## START DATA SHOWN
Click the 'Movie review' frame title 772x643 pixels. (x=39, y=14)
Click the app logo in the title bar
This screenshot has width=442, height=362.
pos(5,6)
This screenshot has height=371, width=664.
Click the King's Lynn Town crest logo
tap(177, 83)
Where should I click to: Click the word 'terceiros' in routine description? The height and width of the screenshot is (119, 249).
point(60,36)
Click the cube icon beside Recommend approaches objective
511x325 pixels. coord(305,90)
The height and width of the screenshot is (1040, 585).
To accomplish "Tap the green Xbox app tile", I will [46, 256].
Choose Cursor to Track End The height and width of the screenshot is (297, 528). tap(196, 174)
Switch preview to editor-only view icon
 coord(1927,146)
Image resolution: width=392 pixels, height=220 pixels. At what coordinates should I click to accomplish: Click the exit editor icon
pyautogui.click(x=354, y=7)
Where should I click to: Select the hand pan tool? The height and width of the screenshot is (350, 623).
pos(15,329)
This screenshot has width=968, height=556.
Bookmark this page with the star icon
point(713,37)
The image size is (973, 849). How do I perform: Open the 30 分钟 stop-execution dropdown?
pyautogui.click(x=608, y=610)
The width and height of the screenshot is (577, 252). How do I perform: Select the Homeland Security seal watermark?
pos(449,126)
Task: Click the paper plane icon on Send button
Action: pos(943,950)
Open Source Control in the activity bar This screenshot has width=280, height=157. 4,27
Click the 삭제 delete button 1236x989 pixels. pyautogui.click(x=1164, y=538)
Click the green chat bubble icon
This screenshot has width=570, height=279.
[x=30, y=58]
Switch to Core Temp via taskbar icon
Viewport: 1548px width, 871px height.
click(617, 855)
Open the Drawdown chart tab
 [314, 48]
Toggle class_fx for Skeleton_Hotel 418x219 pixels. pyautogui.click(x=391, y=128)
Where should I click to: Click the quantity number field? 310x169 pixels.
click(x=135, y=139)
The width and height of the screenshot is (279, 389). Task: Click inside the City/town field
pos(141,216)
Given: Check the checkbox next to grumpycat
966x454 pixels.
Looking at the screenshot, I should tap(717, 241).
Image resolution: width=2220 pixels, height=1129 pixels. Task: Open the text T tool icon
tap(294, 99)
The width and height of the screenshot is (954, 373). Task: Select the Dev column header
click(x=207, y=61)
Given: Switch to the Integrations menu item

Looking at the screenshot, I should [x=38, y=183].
## END DATA SHOWN
PROMPT: Count how many of the lines above contain the string "green", treating uppercase and lowercase as different. Reply with the number alone.

WRITTEN ANSWER: 2